# Grinder Upgrade 1zpresso JXpro > Niche or other?



## GriffGraff_91 (May 10, 2020)

Afternoon all! Looking for some validation/advice from some people far more knowledgeable than me!

I recently upgraded my machine from a Sage Bambino Plus to a Lelit Bianca (which I am in love with).

I need to upgrade my grinder, I am currently using a 1zpresso JX Pro which is a fantastic piece of kit and has done me well for well for over a year, but it's hard to really play around with the coffee and flow profiling comparisons etc.. when you need to spend so much time grinding it.

At first I was looking at something like a Eureka Atom 75E, but I do switch to decaf for an evening drink and my partner only drinks decaf (albeit only has a couple a week). So I have a few options.. Buy a single dosing grinder, or buy a decent grinder and then hand grind the decaf (with the potential to get two grinders later down the line.. although not sure how this will go down..)

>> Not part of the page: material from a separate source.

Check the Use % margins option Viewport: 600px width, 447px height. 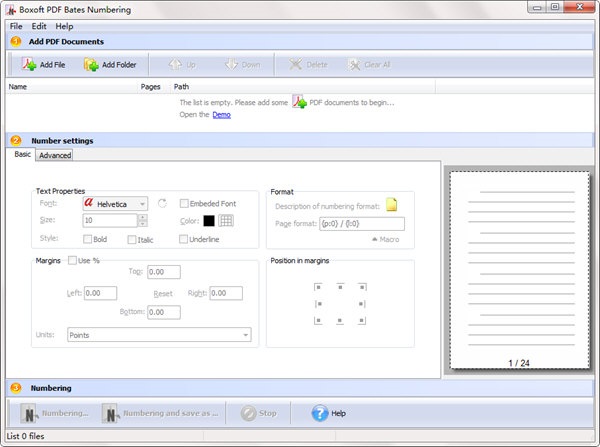(x=72, y=261)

For single dosing, obviously there is the Niche - is anyone able to tell me whether I would see much of an improvement over my JX Pro to the Niche? I could stretch to something like a Lagom P64.. Alternatively, do I save money and mod a Mazzer SJ which still offers 64mm burrs?

It would be great if anyone has any advice or experience on how they handle multiple beans. As you can tell, I am a little lost on what I should do - I would prefer to buy something that will last me for a long time.

Thanks everyone in advance!


----------



## GriffGraff_91 (May 10, 2020)

You can now ignore all of the above - Thanks to Dave, I now have a Niche pre-order


----------